In Environment Protection Authority v Caltex Refining Co Pty Ltd4, McHugh J, after citing this passage, indicated that the apparent common law exception respecting rejection of evidence by the spouse of the accused rested upon a distinct principle, namely, lack of competence to testify.

13

In Rumping v Director of Public Prosecutions5 the House of Lords rejected the proposition that at common law communications between spouses were protected against disclosure both in civil and criminal proceedings by the other spouse or by some third person. Lord Reid said with respect to the narrower protection afforded by s 3 of the Evidence Amendment Act 1853 (UK) (‘the 1853 Act’) 6:

‘It is true that there are cases where it has been held that Parliament has legislated under a misapprehension of the existing law, but that can hardly be the case here.’

14

Yet that is the substance of what Mrs Stoddart so far has successfully contended in this litigation. In effect, she seeks extension of her common law privilege beyond that of her self-incrimination (which she maintained before the

Examiner) to that of incrimination of her spouse by her evidence, and then relies upon the failure of the legislature in s 30 of the Act to restrict or abrogate that extended privilege.

15

In the course of her examination by counsel assisting, Mrs Stoddart was asked whether she was aware of invoices prepared at the premises of her husband's practice for services provided by other entities. Her counsel then objected that her client claimed ‘the privilege of spousal incrimination’ and chose not to answer the question. The Examiner responded that the objection ‘on the basis of spousal privilege’ needed to be determined elsewhere and adjourned the examination.

The litigation
16

On 14 May 2009 Mrs Stoddart commenced a proceeding in the Federal Court in which she sought an injunction restraining the Examiner from asking her questions relating to her husband and a declaration that ‘the common law privilege or immunity against spousal incrimination has not been abrogated by [the Act]’.

SUPPLIED MATERIAL:
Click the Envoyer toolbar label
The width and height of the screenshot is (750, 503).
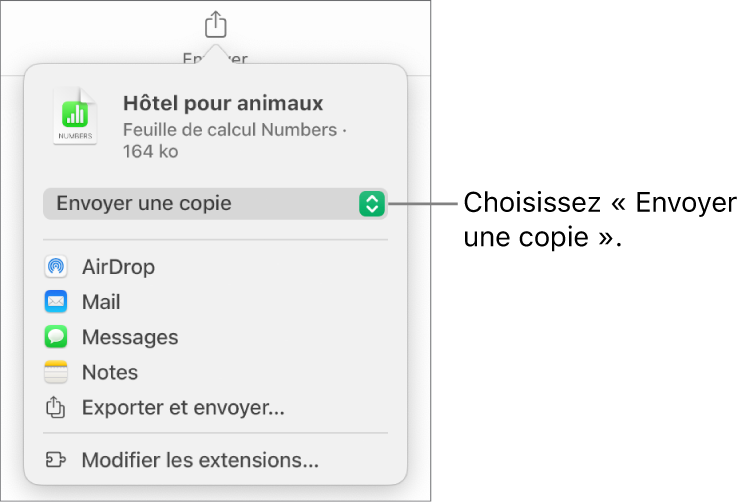pos(216,58)
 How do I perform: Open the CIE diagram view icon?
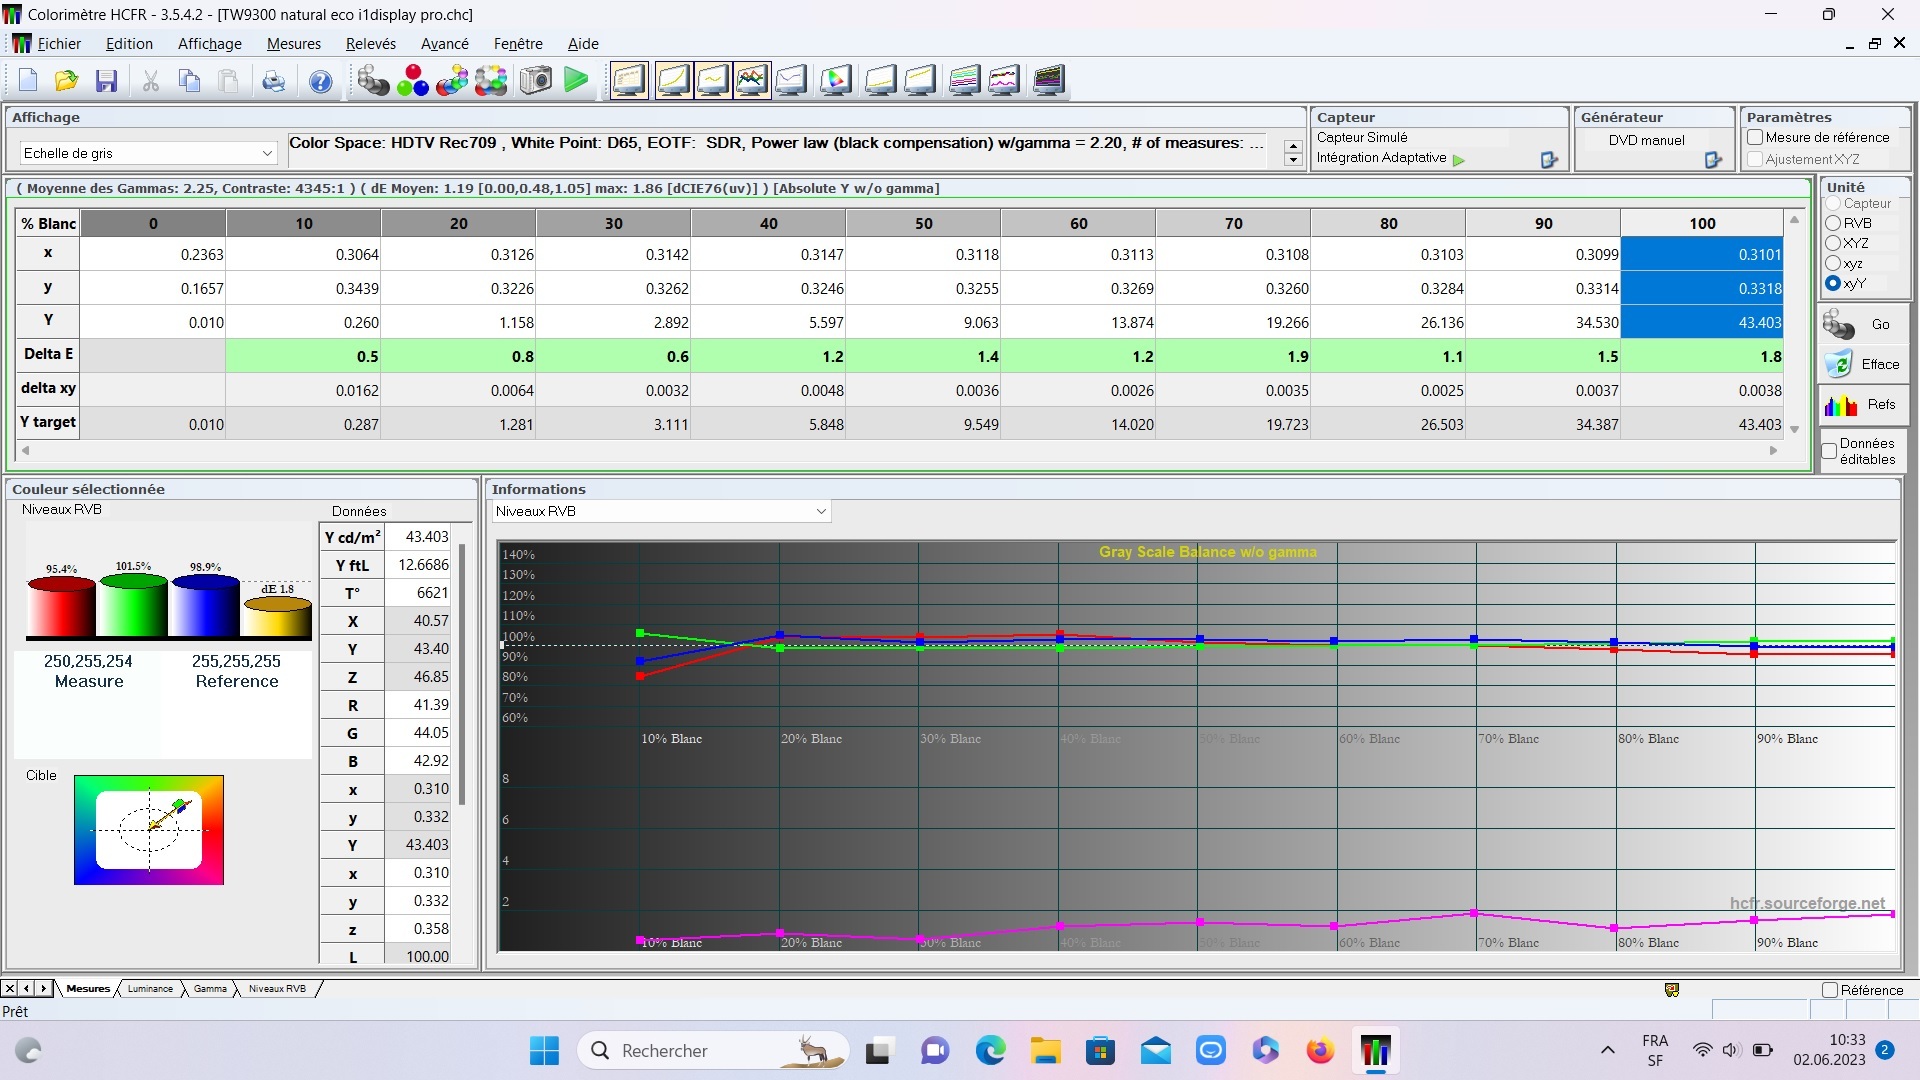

THE TASKS:
(a) Reproduce the passage of the spousal privilege excerpt between "Examiner) to that" and "adjourned the examination.", inclusive.
(b) Carry on the spousal privilege excerpt from the point where it stops.
The data plays no part in this work.

FINAL RESULTS:
(a)
Examiner) to that of incrimination of her spouse by her evidence, and then relies upon the failure of the legislature in s 30 of the Act to restrict or abrogate that extended privilege.

15

In the course of her examination by counsel assisting, Mrs Stoddart was asked whether she was aware of invoices prepared at the premises of her husband's practice for services provided by other entities. Her counsel then objected that her client claimed ‘the privilege of spousal incrimination’ and chose not to answer the question. The Examiner responded that the objection ‘on the basis of spousal privilege’ needed to be determined elsewhere and adjourned the examination.

(b)
17

Reeves J dismissed the application on 1 October 2009 7. The Full Court (Spender and Logan JJ; Greenwood J dissenting) 8 allowed an appeal by Mrs Stoddart and granted a declaration that ‘the common law privilege against spousal incrimination has not been abrogated by [the Act]’. Implicit in the terms of this declaration is the assumption that the common law in question is that of Australia at the time of the passage of the Act. In granting this relief, the majority followed the Queensland Court of Appeal in Callanan v B9 and the Full Federal Court in S v Boulton10. In the latter case, the primary judge (Kiefel J) had expressed her preference for the contrary view as to the existence of such a privilege at common law and it will be necessary to return to her Honour's reasons in that case 11.

18

On its appeal to this Court, the ACC makes two distinct submissions. The first is that the Full Court erred in following Callanan and the Full Court

decision in Boulton by recognising ‘a distinct common law privilege against spousal incrimination’; the second, and alternative, submission is that the Full Court should have held that s 30 of the Act, on its proper construction, does abrogate that privilege if it otherwise exists in the common law of Australia and, if so, it extends...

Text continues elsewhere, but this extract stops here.